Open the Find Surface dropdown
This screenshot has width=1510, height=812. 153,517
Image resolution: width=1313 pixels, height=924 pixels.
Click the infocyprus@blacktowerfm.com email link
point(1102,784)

> Task to carry out
The whole listing above needs to be written out again exactly.

> Task response
Open the Find Surface dropdown
This screenshot has width=1510, height=812. 153,517
Image resolution: width=1313 pixels, height=924 pixels.
Click the infocyprus@blacktowerfm.com email link
point(1102,784)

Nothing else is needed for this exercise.